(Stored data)
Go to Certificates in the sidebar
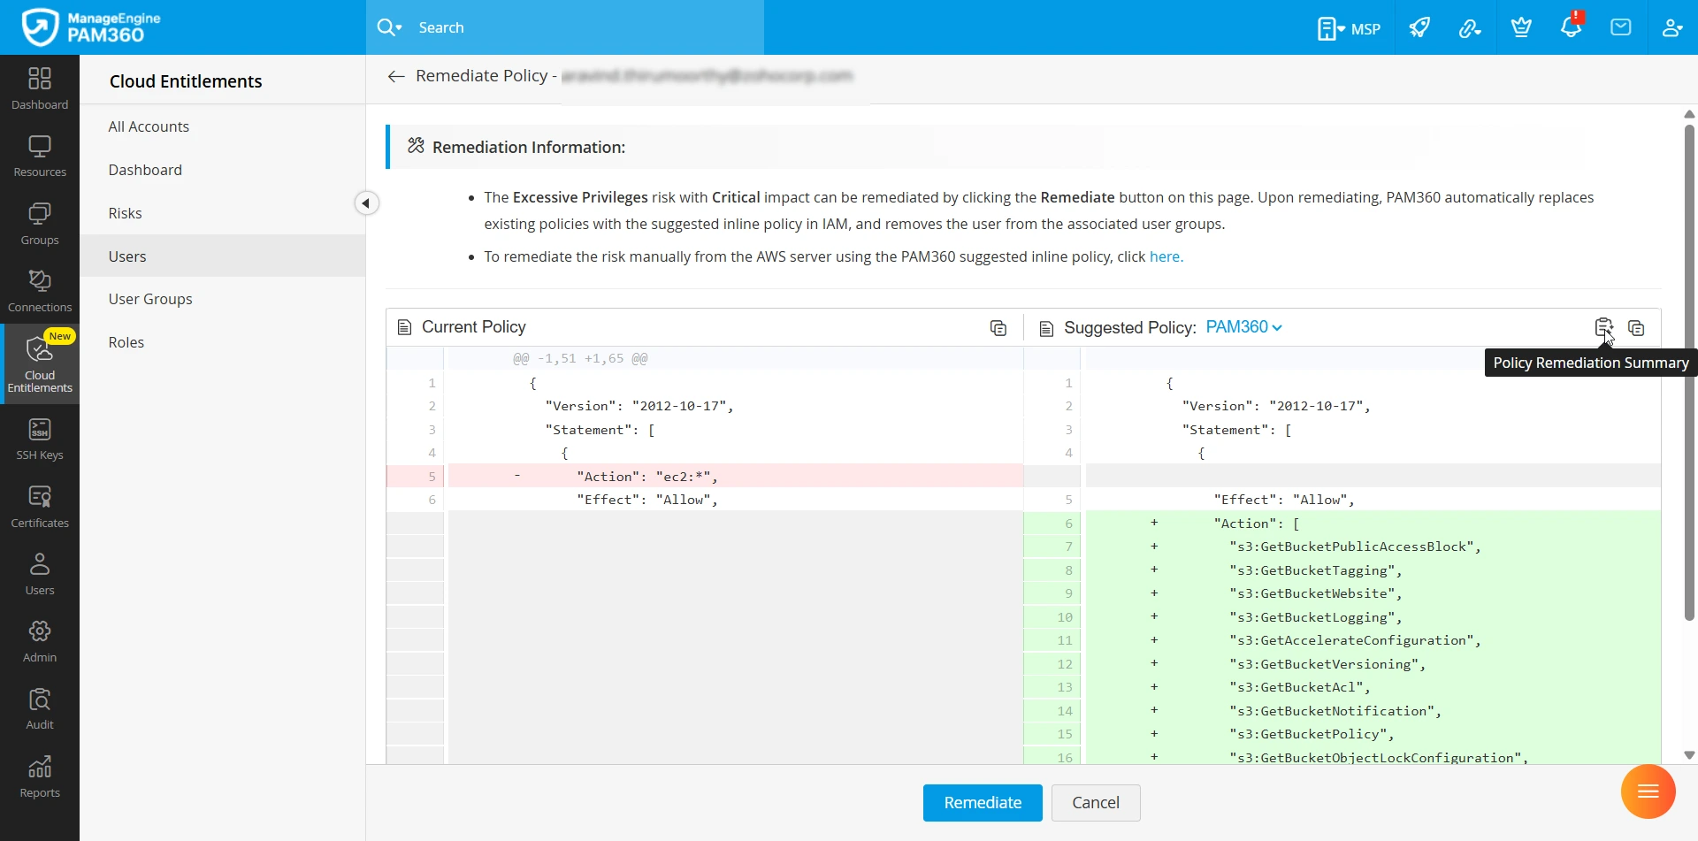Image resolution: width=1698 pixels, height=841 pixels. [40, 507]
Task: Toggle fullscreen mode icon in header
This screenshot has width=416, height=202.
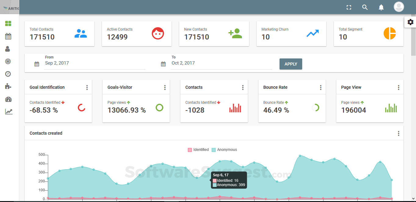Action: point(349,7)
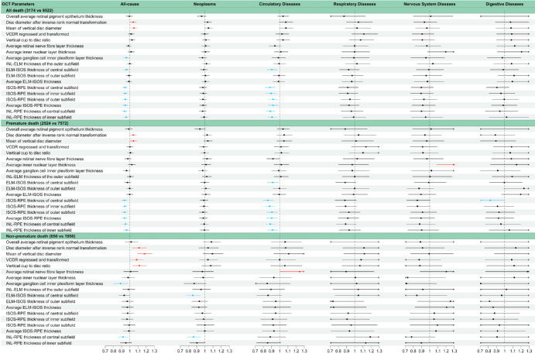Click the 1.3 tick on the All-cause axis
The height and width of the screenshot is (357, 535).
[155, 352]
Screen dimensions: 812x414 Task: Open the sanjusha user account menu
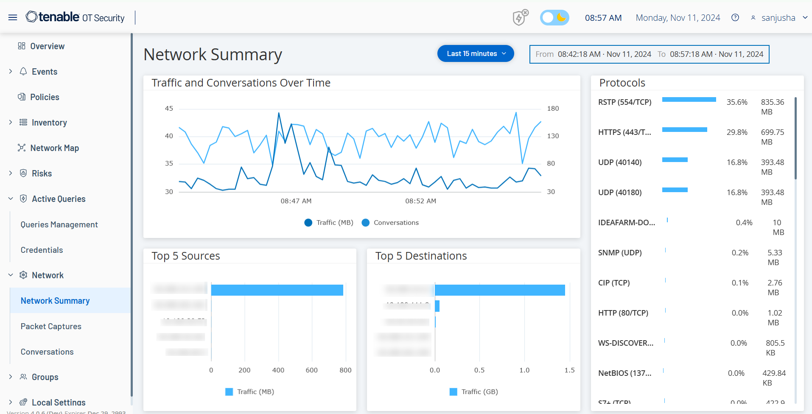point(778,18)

§ The task
In the data above, the line containing "This screenshot has width=416, height=202." and all lines after it are to be reproduced exactly, leaving out the pictures.

§ Answer section
This screenshot has width=416, height=202.
Action: point(349,7)
Click the 1.3 tick on the All-cause axis
The height and width of the screenshot is (357, 535).
[155, 352]
Screen dimensions: 812x414 Task: Open the sanjusha user account menu
point(778,18)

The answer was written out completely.